▸ Exercise prompt
Revise the part that opens with the line containing "Filter entries by Draft status" and closes with the line containing "pyautogui.click(x=188, y=634)": write those lines out again with "brown handbag" changed to "brown purse" and everything else left unchanged.

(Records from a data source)
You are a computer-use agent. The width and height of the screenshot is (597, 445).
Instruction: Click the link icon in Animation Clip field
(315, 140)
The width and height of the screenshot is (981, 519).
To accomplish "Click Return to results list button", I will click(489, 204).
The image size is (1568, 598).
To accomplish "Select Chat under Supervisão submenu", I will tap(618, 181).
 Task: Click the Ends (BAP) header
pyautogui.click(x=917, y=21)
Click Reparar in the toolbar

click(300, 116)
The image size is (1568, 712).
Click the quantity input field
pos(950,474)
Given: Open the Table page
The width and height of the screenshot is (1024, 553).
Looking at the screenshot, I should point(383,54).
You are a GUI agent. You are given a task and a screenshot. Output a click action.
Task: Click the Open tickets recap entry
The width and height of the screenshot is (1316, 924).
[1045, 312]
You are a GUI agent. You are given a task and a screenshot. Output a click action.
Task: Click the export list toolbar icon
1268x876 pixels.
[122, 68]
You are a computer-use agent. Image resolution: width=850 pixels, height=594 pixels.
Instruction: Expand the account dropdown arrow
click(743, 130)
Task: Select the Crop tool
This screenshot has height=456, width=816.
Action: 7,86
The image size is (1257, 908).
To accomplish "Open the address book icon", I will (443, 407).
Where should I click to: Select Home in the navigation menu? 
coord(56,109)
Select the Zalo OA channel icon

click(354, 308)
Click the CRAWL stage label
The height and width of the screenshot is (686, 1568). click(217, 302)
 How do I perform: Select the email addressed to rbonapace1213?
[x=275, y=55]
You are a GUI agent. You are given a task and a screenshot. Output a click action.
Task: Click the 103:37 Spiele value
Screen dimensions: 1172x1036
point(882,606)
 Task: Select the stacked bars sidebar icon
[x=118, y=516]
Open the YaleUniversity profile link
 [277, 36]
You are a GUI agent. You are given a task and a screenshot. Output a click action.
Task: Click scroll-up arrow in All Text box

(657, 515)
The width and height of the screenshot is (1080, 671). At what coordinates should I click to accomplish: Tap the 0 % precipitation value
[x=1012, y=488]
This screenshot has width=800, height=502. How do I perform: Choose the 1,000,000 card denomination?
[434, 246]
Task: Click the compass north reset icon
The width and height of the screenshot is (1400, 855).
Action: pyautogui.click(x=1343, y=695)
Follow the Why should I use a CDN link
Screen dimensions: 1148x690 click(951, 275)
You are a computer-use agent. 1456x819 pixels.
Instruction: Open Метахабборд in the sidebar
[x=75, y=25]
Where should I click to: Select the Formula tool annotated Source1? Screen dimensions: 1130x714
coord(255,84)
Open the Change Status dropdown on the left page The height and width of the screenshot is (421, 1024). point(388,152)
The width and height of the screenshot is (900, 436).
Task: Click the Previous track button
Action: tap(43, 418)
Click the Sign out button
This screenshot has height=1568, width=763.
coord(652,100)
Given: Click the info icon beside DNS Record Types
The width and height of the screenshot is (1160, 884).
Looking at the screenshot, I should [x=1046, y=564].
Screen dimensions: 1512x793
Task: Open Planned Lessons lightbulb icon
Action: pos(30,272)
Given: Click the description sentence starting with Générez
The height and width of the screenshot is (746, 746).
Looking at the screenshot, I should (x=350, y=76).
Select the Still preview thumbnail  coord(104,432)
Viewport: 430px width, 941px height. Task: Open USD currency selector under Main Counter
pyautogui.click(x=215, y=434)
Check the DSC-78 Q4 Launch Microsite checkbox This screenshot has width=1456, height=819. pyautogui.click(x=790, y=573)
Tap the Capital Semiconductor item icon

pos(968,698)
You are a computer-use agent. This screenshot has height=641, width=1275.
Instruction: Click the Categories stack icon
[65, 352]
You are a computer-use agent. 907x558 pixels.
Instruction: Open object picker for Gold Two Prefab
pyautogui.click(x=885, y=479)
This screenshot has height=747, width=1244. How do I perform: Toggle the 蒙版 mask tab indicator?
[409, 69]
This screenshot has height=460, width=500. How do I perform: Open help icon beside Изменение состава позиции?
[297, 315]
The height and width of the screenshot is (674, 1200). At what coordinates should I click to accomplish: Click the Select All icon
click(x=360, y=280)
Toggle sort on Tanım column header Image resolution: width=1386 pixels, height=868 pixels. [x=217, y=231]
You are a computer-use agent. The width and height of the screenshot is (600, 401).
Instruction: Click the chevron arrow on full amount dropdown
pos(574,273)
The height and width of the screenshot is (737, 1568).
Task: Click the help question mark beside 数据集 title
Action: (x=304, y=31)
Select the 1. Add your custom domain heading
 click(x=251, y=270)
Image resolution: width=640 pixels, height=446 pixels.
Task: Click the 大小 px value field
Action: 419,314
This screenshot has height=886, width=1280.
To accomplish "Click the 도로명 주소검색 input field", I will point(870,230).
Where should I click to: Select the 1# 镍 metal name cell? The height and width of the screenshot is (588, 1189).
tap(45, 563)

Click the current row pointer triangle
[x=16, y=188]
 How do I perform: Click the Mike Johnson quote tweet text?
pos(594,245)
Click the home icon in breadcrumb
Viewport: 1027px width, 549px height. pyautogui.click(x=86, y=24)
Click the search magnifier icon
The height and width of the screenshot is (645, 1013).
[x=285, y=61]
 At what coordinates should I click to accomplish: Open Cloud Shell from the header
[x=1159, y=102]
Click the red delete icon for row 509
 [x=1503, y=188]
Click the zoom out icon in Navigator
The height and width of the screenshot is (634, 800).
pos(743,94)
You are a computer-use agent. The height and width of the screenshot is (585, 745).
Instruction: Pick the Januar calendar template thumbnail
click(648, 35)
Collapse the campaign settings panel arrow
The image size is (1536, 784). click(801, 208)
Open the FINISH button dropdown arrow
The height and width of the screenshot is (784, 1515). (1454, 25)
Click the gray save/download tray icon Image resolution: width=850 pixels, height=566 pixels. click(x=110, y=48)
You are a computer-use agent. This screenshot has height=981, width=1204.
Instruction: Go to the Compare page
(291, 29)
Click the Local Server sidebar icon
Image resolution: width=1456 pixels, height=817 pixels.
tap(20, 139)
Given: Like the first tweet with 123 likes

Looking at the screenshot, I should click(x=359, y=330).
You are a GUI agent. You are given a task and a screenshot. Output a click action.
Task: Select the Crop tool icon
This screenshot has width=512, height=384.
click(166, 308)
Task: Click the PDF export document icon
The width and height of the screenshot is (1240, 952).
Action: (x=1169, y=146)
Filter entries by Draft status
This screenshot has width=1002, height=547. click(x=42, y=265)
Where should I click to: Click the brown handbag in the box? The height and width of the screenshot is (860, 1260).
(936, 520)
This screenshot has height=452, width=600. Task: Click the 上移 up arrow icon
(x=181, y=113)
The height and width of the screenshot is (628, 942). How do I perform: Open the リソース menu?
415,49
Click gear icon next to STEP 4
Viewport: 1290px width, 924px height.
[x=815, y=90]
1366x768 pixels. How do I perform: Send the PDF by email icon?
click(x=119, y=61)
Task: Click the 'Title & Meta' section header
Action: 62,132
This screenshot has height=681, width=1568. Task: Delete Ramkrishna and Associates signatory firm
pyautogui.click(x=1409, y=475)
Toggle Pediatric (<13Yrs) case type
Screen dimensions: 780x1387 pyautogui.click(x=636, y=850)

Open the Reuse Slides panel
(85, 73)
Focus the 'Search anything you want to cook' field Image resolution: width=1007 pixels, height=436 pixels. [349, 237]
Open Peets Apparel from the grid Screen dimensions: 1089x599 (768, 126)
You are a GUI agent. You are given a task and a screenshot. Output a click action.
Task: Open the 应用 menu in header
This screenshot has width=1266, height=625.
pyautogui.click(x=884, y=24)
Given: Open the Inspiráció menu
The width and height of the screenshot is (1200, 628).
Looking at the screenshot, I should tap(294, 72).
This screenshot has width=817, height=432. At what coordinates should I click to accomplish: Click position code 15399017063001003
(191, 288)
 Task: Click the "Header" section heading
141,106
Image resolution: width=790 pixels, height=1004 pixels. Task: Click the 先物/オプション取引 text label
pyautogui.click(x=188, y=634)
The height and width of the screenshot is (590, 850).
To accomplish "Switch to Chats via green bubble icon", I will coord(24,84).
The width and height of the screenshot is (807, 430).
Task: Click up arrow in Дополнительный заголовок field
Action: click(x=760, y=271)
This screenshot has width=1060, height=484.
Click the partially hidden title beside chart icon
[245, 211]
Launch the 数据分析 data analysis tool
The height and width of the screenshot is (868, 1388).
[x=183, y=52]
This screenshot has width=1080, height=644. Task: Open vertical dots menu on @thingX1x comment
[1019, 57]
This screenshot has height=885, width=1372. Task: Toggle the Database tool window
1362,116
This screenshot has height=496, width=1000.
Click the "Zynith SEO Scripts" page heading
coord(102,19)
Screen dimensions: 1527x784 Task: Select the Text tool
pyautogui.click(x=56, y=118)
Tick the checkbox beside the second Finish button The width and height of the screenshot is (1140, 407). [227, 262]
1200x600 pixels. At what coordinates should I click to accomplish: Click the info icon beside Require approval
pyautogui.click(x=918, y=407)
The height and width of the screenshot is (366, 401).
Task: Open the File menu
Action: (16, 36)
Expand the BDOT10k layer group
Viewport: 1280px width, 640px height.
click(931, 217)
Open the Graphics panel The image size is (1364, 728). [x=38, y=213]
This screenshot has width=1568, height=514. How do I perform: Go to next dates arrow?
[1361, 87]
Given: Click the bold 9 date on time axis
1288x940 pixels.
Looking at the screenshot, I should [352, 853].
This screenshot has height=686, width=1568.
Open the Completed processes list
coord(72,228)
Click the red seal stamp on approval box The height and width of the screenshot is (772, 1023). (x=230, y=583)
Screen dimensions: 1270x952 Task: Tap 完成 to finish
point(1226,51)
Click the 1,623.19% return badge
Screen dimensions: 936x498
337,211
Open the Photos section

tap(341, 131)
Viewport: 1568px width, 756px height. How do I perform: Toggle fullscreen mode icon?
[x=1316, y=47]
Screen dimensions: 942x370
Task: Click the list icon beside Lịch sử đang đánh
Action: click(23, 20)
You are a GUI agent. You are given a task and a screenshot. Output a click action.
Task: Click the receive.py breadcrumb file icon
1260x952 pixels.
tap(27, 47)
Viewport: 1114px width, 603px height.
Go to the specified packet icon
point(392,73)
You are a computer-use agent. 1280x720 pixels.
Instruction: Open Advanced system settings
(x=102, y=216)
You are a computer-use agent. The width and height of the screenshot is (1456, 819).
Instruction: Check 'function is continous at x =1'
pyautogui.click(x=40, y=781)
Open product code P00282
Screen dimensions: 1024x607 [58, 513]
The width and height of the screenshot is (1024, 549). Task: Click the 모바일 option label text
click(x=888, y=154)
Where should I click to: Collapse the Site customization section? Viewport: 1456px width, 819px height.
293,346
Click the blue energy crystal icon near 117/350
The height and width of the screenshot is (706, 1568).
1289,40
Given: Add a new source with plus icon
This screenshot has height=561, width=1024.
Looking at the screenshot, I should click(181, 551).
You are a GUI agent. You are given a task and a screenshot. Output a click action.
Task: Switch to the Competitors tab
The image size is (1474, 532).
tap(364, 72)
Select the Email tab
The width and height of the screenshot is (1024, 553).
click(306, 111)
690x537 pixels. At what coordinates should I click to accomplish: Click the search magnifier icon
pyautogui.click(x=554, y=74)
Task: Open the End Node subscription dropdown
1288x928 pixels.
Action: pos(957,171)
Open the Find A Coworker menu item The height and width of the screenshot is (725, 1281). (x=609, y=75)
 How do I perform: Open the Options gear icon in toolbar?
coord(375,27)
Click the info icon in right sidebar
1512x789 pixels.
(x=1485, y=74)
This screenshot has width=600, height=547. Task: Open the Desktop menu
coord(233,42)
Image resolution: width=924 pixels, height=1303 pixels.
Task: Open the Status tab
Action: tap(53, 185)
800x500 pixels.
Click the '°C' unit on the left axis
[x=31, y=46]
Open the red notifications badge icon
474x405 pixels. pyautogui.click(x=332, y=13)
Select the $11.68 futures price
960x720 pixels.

▸ Response to the task
Filter entries by Draft status
This screenshot has width=1002, height=547. click(x=42, y=265)
Where should I click to: Click the brown purse in the box? The height and width of the screenshot is (860, 1260).
(936, 520)
This screenshot has height=452, width=600. Task: Click the 上移 up arrow icon
(x=181, y=113)
The height and width of the screenshot is (628, 942). How do I perform: Open the リソース menu?
415,49
Click gear icon next to STEP 4
Viewport: 1290px width, 924px height.
[x=815, y=90]
1366x768 pixels. How do I perform: Send the PDF by email icon?
click(x=119, y=61)
Task: Click the 'Title & Meta' section header
Action: 62,132
This screenshot has height=681, width=1568. Task: Delete Ramkrishna and Associates signatory firm
pyautogui.click(x=1409, y=475)
Toggle Pediatric (<13Yrs) case type
Screen dimensions: 780x1387 pyautogui.click(x=636, y=850)

Open the Reuse Slides panel
(85, 73)
Focus the 'Search anything you want to cook' field Image resolution: width=1007 pixels, height=436 pixels. [349, 237]
Open Peets Apparel from the grid Screen dimensions: 1089x599 (768, 126)
You are a GUI agent. You are given a task and a screenshot. Output a click action.
Task: Open the 应用 menu in header
This screenshot has width=1266, height=625.
pyautogui.click(x=884, y=24)
Given: Open the Inspiráció menu
The width and height of the screenshot is (1200, 628).
Looking at the screenshot, I should tap(294, 72).
This screenshot has width=817, height=432. At what coordinates should I click to accomplish: Click position code 15399017063001003
(191, 288)
 Task: Click the "Header" section heading
141,106
Image resolution: width=790 pixels, height=1004 pixels. Task: Click the 先物/オプション取引 text label
pyautogui.click(x=188, y=634)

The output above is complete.